_Problem to work on_: Please report each line in the material below that includes "message".

(Beginning of Material for this exercise)

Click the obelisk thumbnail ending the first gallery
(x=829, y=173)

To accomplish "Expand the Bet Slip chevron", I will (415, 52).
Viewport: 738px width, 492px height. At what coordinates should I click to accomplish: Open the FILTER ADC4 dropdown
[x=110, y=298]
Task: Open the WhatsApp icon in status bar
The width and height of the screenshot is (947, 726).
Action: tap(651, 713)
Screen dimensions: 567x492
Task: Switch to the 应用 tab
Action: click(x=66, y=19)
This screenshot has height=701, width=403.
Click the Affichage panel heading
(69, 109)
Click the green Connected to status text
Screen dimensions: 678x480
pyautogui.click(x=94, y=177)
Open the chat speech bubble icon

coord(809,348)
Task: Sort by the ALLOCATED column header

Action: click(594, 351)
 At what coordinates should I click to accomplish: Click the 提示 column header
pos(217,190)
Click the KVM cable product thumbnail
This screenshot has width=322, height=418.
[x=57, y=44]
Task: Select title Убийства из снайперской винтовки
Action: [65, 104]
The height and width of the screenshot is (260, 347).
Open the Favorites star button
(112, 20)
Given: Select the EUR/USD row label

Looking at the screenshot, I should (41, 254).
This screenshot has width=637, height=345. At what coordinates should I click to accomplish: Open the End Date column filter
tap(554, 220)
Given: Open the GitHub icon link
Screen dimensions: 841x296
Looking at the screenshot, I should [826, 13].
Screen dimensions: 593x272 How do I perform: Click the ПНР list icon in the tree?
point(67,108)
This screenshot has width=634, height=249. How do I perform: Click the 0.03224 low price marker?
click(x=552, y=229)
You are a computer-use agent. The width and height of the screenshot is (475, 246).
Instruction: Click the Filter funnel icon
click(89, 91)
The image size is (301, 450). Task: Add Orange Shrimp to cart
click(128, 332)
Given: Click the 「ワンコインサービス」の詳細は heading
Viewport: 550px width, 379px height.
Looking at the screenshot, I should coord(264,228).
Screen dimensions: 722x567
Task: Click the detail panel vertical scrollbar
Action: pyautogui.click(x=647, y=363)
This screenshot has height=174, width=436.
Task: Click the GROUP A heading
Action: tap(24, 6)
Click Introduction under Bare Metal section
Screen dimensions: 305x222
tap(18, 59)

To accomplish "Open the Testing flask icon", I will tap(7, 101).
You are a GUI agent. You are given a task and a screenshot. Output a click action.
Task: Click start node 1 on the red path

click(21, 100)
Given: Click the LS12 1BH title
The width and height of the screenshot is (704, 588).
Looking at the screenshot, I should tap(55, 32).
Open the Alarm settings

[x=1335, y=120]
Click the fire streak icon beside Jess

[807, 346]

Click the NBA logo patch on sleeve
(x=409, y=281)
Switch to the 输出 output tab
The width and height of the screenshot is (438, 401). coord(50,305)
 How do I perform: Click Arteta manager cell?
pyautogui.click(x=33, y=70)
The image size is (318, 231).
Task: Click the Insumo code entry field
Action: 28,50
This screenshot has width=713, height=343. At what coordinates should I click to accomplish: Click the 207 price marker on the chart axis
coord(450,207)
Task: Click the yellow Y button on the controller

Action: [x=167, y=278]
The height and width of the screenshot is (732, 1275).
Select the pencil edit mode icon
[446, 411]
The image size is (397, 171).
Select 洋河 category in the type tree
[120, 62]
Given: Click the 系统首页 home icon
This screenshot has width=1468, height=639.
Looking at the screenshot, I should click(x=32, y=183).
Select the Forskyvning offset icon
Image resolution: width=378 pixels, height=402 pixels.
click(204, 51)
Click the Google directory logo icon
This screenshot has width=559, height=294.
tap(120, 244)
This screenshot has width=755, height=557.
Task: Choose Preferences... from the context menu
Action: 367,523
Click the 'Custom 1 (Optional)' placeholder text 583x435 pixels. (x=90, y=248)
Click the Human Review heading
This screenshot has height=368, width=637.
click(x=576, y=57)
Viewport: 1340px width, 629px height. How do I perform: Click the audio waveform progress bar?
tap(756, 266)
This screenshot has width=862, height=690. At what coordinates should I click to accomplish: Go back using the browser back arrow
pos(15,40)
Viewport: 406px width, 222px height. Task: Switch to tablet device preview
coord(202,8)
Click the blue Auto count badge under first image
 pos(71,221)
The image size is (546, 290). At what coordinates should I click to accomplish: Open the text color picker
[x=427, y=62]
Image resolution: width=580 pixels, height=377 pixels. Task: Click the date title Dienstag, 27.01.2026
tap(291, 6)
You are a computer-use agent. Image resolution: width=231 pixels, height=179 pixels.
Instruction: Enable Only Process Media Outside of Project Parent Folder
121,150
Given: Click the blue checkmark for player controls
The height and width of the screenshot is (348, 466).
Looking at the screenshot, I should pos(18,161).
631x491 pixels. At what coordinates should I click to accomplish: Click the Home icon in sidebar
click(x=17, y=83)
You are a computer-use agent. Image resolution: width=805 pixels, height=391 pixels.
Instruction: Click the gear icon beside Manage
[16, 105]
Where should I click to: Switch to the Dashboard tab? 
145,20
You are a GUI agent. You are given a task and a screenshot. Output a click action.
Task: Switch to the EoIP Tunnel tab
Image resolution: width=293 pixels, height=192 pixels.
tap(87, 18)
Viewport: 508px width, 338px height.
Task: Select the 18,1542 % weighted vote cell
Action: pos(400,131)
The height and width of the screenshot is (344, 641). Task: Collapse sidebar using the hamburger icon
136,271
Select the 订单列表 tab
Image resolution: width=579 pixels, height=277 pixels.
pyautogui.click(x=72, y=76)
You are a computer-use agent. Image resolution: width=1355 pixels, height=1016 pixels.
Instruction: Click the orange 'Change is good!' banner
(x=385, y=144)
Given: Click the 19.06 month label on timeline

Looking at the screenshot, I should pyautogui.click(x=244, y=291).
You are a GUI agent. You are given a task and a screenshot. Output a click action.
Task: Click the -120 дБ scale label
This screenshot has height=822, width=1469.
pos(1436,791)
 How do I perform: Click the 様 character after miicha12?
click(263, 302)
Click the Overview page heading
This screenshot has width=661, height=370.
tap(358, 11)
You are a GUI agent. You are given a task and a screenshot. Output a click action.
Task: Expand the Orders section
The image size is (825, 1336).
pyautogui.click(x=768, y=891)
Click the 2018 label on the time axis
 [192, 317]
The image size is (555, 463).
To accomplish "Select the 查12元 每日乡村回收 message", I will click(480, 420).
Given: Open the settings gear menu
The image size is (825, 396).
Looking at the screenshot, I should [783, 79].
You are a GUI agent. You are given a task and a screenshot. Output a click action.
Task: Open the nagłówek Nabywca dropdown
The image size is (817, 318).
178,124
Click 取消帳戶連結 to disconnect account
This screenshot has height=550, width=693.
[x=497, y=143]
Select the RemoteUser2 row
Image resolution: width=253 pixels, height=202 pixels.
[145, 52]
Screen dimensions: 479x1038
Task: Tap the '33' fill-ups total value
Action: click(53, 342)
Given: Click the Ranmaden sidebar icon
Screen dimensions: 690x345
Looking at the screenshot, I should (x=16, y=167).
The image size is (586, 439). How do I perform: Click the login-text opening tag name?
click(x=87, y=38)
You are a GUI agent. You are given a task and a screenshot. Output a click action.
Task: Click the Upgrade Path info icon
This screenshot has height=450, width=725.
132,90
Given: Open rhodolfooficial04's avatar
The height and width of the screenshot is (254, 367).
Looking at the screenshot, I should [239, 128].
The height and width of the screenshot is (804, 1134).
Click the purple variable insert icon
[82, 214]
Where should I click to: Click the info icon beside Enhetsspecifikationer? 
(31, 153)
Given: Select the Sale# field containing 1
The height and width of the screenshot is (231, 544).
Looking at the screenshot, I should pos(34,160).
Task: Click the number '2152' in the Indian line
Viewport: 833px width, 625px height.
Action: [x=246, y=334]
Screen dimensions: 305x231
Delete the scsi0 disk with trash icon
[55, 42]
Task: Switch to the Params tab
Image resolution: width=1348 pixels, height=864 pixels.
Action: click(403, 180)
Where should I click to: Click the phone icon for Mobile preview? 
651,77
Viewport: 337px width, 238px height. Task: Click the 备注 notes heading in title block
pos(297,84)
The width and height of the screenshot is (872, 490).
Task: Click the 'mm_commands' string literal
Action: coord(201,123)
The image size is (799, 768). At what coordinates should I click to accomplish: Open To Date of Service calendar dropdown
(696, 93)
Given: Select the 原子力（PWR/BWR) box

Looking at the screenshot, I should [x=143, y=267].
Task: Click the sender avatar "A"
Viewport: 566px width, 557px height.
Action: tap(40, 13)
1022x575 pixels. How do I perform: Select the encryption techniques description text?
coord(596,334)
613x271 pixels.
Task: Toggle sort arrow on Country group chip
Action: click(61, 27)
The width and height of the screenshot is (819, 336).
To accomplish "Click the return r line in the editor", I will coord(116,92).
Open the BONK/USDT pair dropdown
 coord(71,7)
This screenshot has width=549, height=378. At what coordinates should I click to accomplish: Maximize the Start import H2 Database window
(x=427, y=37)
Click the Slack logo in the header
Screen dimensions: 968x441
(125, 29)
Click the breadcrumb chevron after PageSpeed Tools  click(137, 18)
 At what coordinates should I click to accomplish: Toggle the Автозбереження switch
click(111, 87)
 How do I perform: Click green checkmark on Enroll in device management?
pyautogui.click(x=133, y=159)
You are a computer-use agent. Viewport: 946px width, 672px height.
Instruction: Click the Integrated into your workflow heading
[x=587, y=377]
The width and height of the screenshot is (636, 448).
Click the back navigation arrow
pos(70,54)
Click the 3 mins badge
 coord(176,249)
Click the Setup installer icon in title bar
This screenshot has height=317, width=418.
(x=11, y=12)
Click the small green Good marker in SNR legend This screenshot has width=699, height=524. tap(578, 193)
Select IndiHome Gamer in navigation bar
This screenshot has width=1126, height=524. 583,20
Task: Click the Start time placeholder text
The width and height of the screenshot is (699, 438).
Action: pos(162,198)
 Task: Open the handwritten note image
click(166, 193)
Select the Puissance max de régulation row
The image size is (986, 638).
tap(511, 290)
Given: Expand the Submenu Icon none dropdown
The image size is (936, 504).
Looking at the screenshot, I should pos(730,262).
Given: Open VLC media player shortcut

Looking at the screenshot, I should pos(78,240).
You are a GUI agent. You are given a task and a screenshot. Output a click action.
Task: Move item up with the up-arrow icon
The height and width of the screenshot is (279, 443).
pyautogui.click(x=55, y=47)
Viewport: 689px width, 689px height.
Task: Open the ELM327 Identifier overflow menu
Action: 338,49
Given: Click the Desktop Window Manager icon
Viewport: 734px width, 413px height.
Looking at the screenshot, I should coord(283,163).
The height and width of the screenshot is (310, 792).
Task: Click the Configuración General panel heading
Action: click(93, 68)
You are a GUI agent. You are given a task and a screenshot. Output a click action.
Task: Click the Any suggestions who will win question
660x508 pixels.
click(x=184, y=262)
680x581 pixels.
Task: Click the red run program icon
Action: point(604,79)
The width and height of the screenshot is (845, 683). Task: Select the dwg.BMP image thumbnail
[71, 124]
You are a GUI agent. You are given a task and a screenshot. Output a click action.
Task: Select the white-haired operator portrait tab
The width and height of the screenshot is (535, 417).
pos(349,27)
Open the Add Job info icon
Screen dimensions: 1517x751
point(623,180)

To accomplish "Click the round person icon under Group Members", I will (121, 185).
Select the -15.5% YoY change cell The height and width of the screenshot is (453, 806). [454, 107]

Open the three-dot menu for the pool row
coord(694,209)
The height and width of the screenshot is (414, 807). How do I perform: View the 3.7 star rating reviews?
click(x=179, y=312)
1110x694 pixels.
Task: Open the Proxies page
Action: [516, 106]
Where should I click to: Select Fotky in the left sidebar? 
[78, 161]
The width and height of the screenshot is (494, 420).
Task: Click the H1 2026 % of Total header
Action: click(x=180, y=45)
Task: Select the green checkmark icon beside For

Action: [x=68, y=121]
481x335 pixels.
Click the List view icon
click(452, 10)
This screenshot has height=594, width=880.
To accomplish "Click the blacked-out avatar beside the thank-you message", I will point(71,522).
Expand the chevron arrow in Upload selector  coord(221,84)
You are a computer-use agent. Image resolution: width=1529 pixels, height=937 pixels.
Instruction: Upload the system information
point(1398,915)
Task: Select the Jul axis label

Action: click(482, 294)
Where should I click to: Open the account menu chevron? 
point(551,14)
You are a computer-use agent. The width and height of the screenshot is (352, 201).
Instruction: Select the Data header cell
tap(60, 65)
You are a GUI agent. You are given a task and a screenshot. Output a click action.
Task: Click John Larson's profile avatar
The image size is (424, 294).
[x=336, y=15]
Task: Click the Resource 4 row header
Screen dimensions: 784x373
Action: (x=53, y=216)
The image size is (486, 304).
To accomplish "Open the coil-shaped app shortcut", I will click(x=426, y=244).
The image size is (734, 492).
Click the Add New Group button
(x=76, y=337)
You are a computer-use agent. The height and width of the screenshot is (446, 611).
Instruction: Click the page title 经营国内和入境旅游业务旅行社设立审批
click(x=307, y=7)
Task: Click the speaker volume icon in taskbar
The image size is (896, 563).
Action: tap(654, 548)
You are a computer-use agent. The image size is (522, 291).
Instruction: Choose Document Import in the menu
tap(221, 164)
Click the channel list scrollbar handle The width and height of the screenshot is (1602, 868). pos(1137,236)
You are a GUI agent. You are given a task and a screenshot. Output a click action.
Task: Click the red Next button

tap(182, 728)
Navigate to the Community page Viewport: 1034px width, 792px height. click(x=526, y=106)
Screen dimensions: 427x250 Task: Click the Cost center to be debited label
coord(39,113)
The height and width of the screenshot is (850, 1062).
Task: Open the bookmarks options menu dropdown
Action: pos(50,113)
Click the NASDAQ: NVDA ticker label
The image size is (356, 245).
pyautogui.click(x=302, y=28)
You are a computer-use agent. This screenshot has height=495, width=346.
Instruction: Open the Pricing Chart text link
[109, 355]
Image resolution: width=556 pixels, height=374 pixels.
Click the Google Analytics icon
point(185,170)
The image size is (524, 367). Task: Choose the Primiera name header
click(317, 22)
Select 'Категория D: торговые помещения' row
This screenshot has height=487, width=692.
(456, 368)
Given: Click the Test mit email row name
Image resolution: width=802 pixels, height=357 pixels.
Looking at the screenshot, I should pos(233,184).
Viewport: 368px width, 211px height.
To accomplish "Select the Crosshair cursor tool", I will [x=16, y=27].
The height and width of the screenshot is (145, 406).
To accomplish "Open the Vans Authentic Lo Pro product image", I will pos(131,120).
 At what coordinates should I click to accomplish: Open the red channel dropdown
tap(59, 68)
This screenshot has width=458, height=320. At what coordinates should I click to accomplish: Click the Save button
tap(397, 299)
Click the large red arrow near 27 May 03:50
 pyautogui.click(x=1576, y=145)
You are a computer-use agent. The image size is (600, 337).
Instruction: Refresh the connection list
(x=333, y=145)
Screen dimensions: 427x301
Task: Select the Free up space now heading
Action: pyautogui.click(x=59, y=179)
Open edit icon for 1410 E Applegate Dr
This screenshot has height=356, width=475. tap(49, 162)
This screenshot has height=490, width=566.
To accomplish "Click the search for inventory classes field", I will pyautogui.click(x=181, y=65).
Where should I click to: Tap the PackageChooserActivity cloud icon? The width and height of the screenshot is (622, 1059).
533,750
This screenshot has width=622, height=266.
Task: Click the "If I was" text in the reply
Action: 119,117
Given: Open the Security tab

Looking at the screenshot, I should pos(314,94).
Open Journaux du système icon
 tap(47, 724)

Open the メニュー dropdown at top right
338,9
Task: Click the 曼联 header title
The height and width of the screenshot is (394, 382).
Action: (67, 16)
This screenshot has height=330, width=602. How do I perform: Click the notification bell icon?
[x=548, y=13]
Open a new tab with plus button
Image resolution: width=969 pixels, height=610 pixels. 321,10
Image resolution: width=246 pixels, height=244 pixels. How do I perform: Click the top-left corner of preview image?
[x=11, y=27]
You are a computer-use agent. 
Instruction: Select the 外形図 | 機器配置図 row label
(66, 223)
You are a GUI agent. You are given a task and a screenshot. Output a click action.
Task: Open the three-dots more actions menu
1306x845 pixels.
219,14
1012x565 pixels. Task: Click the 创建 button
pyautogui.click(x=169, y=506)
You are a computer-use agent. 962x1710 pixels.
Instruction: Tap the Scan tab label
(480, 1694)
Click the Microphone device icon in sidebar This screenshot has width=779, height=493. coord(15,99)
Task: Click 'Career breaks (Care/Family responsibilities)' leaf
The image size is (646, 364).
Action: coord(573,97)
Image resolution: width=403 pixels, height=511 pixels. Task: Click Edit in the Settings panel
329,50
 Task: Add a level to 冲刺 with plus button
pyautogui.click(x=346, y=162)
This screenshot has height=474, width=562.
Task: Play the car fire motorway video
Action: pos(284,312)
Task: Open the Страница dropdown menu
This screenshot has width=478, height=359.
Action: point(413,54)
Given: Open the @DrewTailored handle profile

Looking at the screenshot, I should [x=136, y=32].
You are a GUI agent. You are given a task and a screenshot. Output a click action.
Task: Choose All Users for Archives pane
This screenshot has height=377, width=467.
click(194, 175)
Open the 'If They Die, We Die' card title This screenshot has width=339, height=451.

(End of Material for this exercise)

_Written solution_:
To accomplish "Select the 查12元 每日乡村回收 message", I will click(480, 420).
To accomplish "Click the blacked-out avatar beside the thank-you message", I will point(71,522).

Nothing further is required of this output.